# Chem Help????

## An alloy has a specific heat of 1.77 cal/g degrees C and is at 25 degrees C. When it's dropped into warm water, the alloy absorbs 229 cal of heat. If the final temperature of the alloy is 37 degrees C, what is it's mass? Help! I don't understand ANYTHING in this subject. Explanation and the answer??

Apr 3, 2018

$\approx$ 10.8 grams

#### Explanation:

This is a common question regarding heat absorption of a material. Seems like we use Calories as an energy unit, which is a bit unconventional, but nontheless here is how to do it:

Using the equation $Q = m c \Delta T$

$Q$= energy input (Calories in this case, otherwise joules)
$m$=mass of the object, in grams, because $c$ says calories per gram.
$c$- the specific heat capacity of the object, which is the energy input needed to raise a specific material's temperature by 1 $K$.
$\Delta T$- the temperature change of the material in Kelvin (but again, a change in temp of 1 Kelvin is equal to a change in temp of 1 Celcius.)

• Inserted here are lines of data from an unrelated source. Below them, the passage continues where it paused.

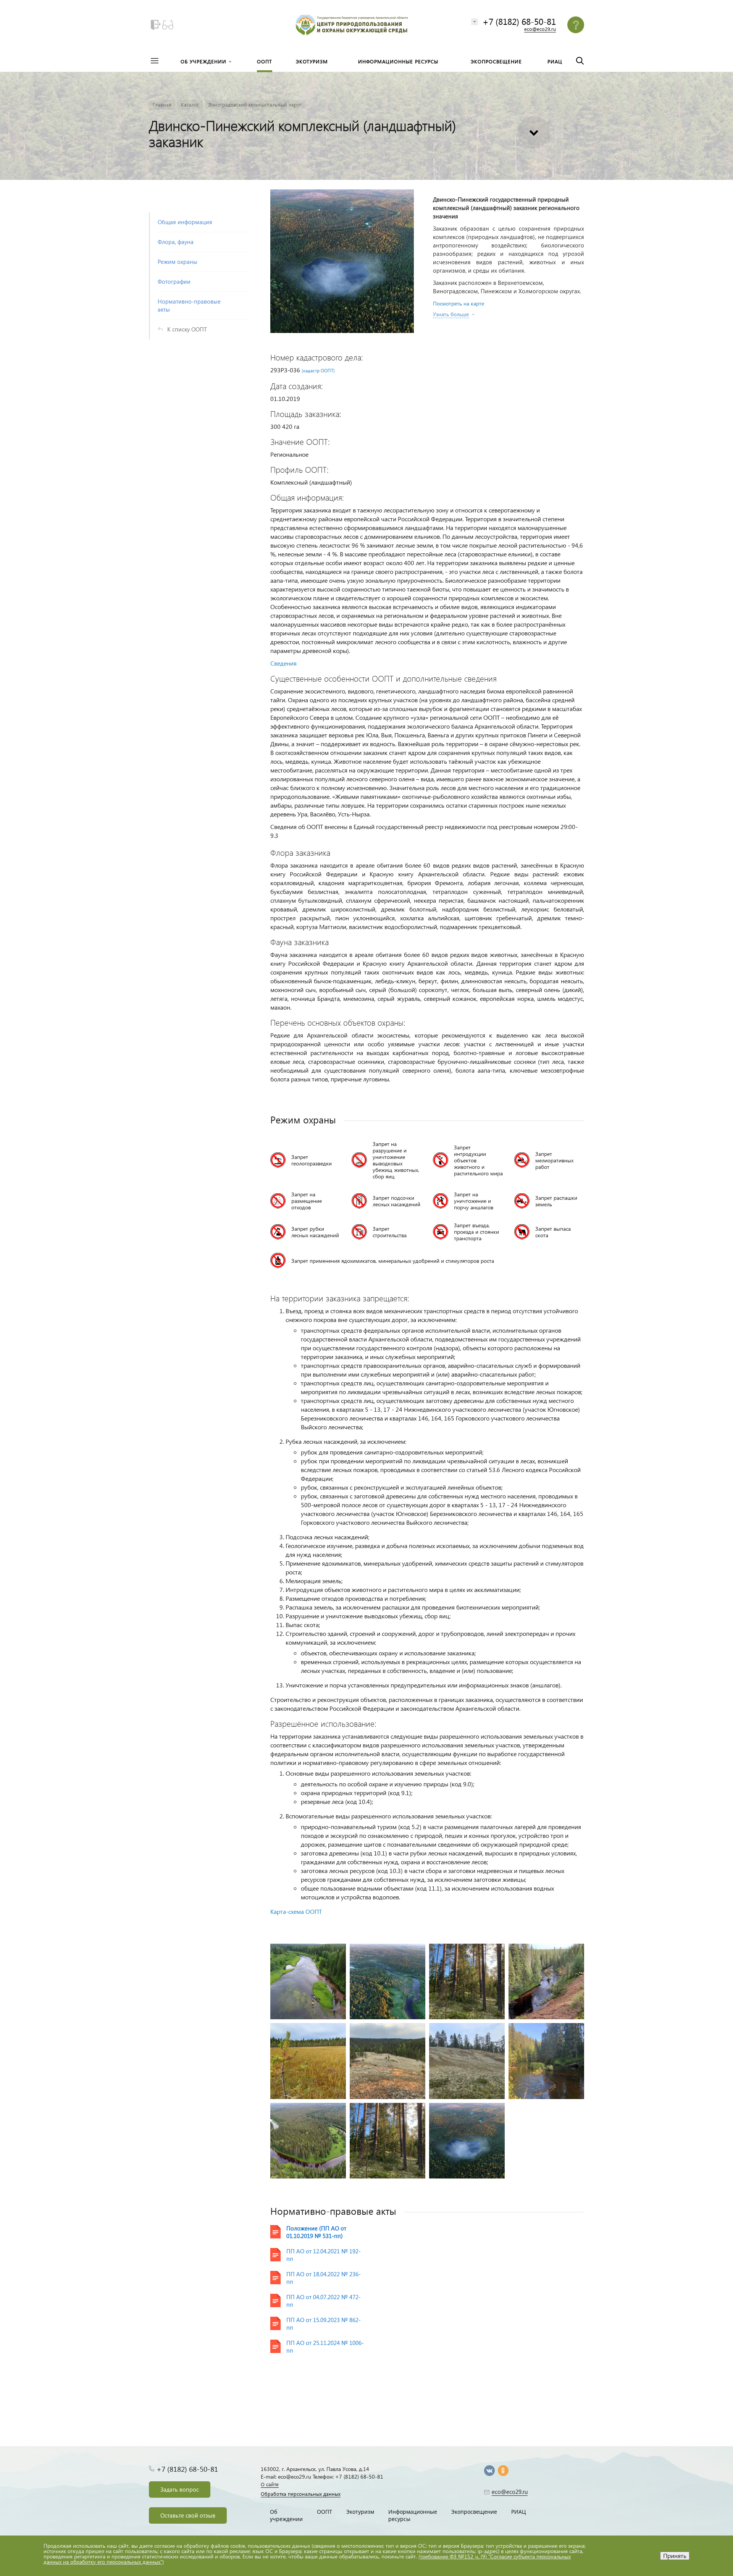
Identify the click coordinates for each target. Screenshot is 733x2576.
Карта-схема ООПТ (296, 1911)
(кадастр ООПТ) (318, 370)
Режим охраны (177, 261)
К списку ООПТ (187, 329)
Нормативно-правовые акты (189, 305)
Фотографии (174, 281)
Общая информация (185, 222)
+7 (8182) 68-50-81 (519, 21)
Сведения (283, 663)
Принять (674, 2556)
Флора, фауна (176, 242)
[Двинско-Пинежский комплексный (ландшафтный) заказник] (342, 261)
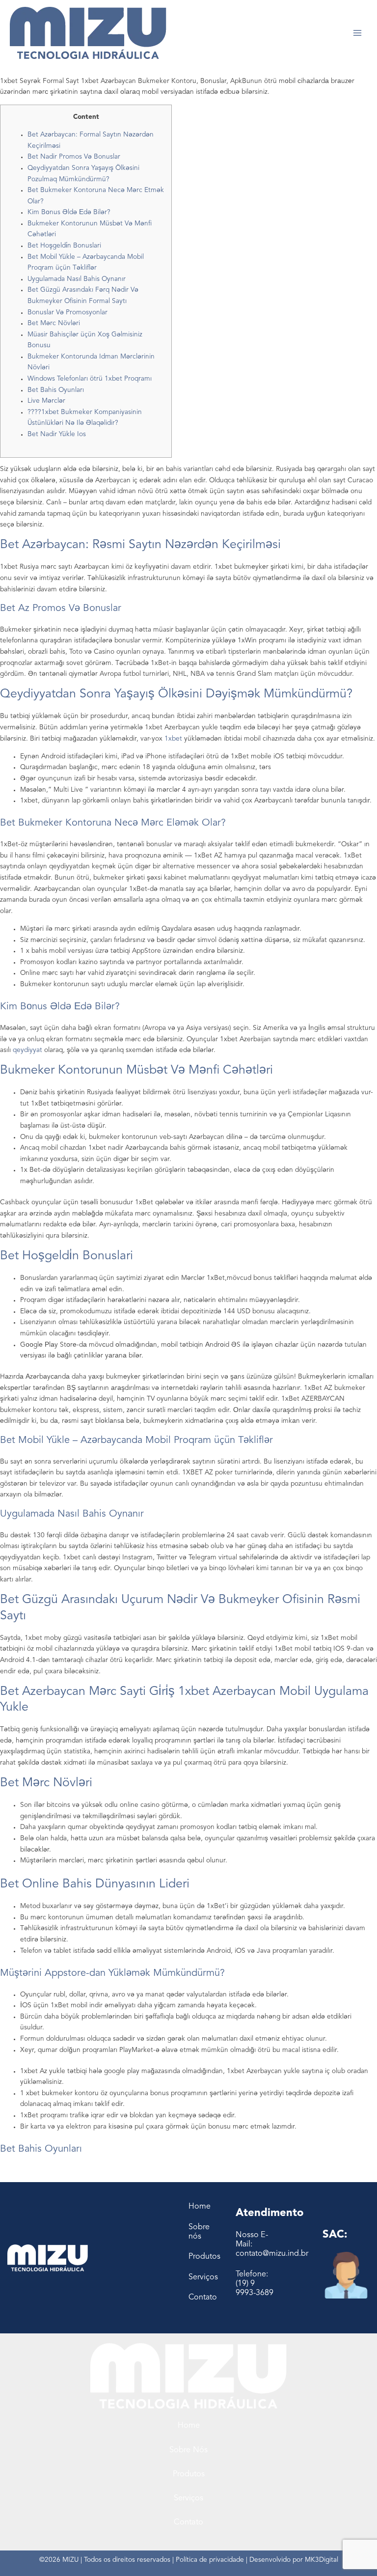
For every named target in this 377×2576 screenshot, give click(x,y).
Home (189, 2426)
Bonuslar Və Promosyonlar (67, 312)
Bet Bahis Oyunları (55, 390)
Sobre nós (188, 2450)
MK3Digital (321, 2560)
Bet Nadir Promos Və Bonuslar (73, 157)
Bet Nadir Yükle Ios (56, 434)
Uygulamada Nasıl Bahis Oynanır (76, 279)
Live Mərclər (46, 401)
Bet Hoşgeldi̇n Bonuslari (64, 246)
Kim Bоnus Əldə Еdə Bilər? (68, 212)
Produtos (189, 2474)
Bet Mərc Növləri (53, 323)
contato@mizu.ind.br (272, 2254)
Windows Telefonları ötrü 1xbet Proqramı (89, 379)
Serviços (188, 2498)
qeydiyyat (27, 1050)
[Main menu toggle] (357, 33)
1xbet (173, 739)
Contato (188, 2522)
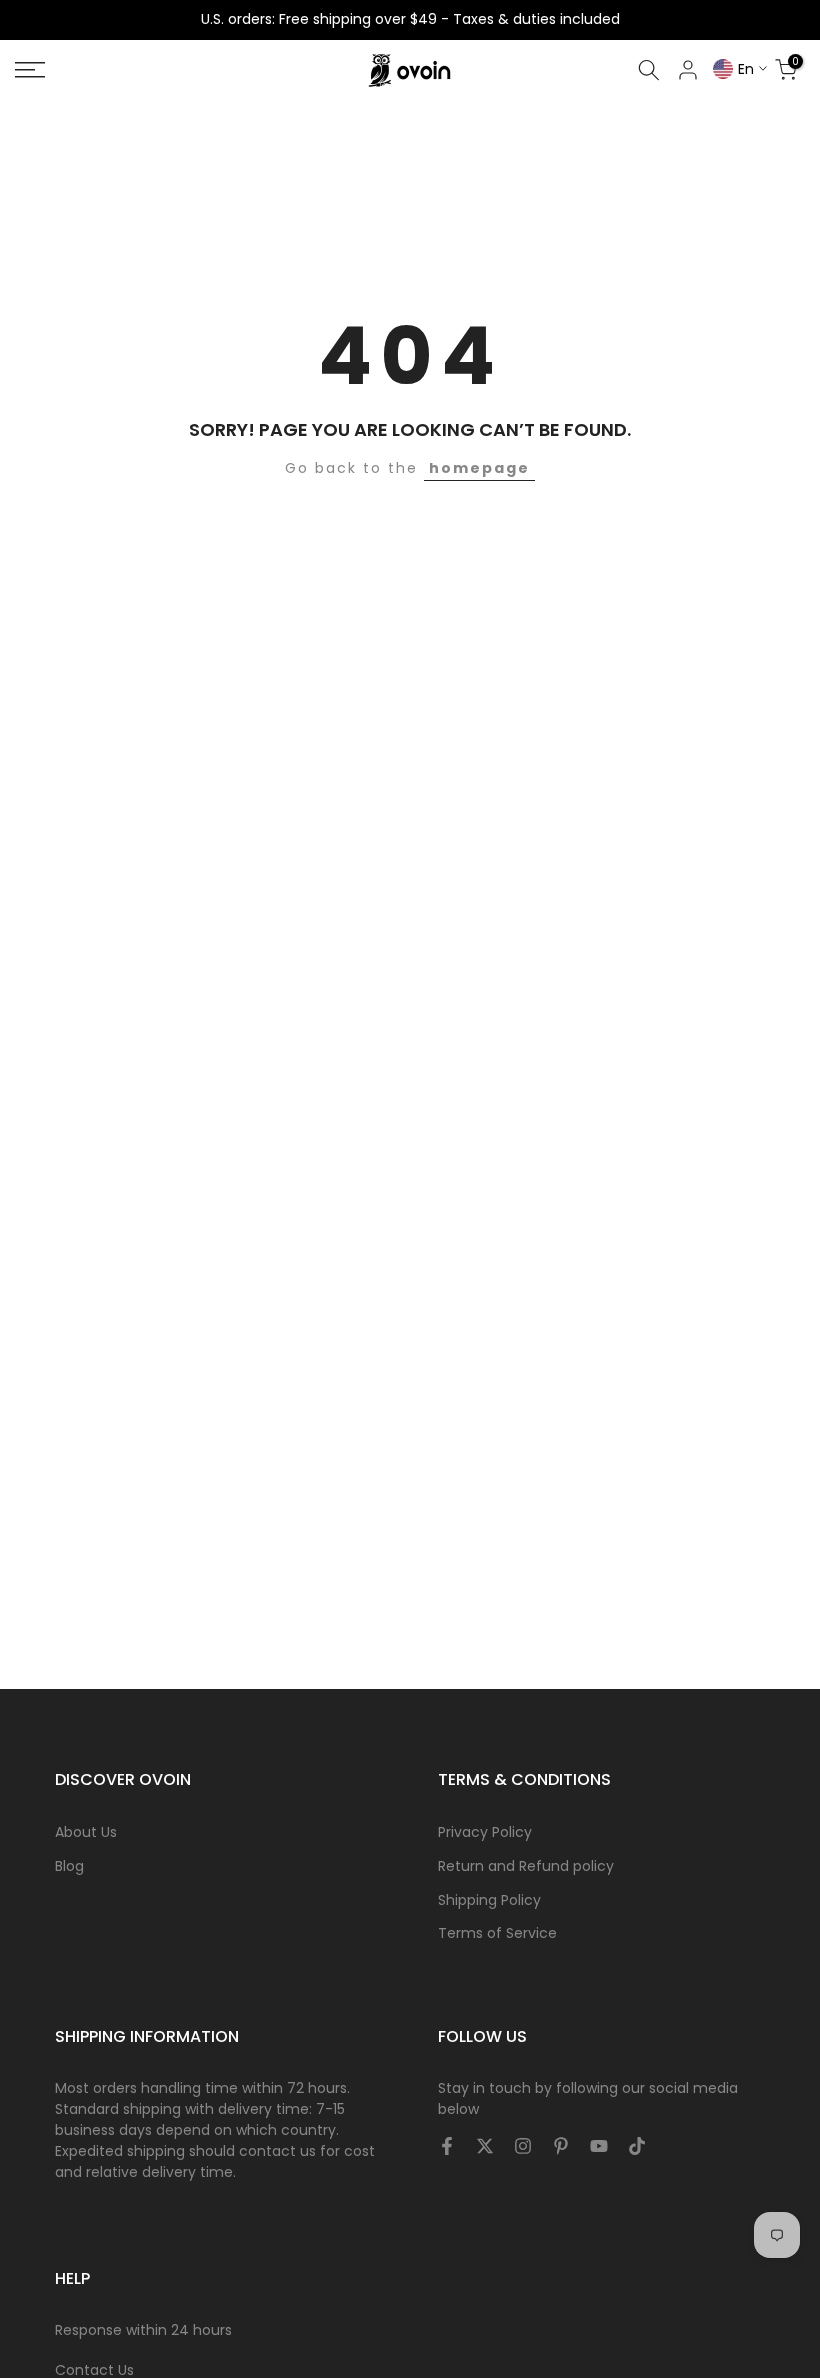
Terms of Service (497, 1933)
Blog (69, 1866)
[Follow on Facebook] (447, 2147)
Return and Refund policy (526, 1866)
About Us (86, 1832)
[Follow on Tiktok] (637, 2147)
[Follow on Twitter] (485, 2147)
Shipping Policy (489, 1900)
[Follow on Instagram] (523, 2147)
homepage (479, 468)
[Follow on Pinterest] (561, 2147)
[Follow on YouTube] (599, 2147)
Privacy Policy (485, 1832)
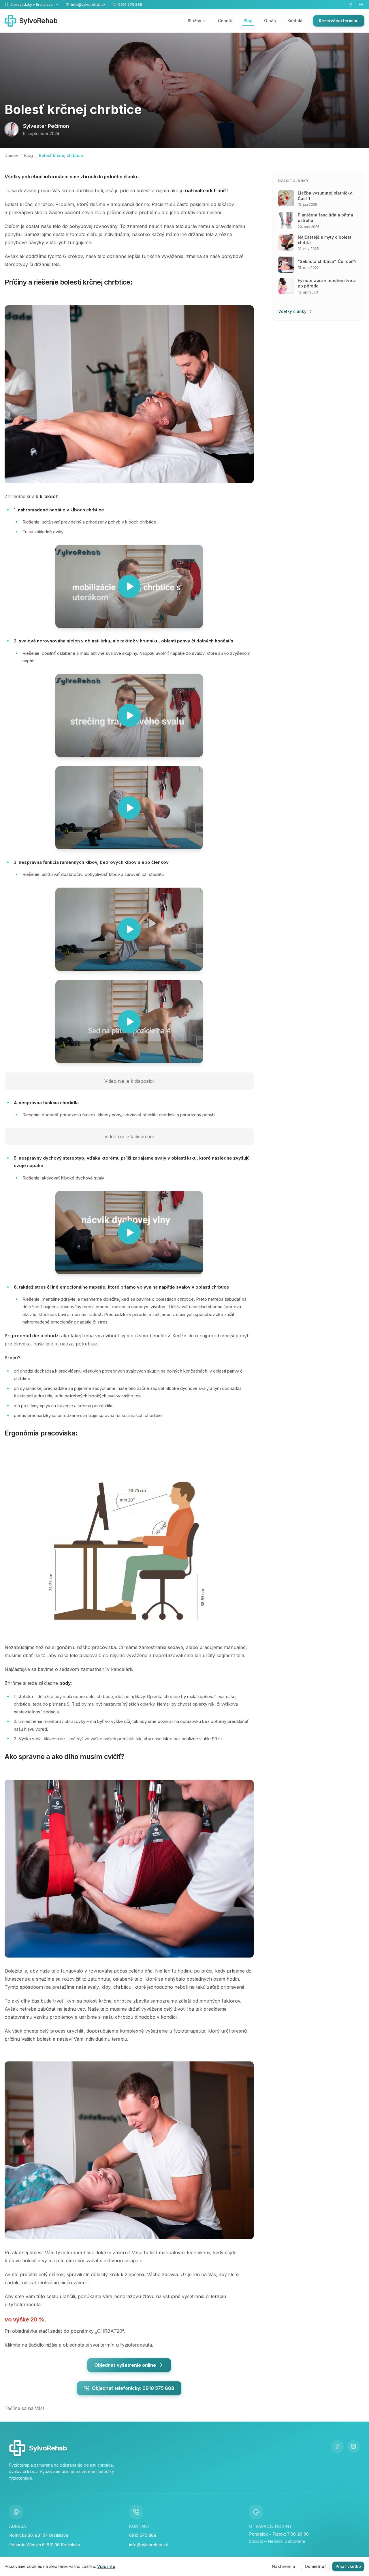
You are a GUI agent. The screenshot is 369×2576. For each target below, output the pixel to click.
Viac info (106, 2566)
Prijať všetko (348, 2566)
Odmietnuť (315, 2566)
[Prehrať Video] (129, 586)
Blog (248, 20)
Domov (11, 155)
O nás (270, 20)
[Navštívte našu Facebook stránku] (350, 4)
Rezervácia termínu (339, 20)
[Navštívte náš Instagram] (360, 4)
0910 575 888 (142, 2535)
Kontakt (295, 20)
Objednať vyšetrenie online (125, 2365)
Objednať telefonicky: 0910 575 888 (133, 2388)
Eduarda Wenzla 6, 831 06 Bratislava (44, 2544)
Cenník (225, 20)
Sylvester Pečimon (46, 126)
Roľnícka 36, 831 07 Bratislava (38, 2535)
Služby (194, 20)
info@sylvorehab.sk (148, 2544)
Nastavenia (283, 2566)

Now from interpreting the question, it seems the alloy was 25 degrees C at first but heated up to 37 degrees after being put in hot water-so it heated up by 12 degrees Celsius (or Kelvin, as the scales are related). So $\Delta T = 12$

In the question, we are given $c = 1.77$ cal/g and $Q = 229$ cal. The only thing missing is thus the mass!

Plugging everything in:
$Q = m c \Delta T$

$229 = m \times 1.77 \times 12$

$m = \frac{229}{1.77 \times 12}$

$m = 10.78 g \approx 10.8 g$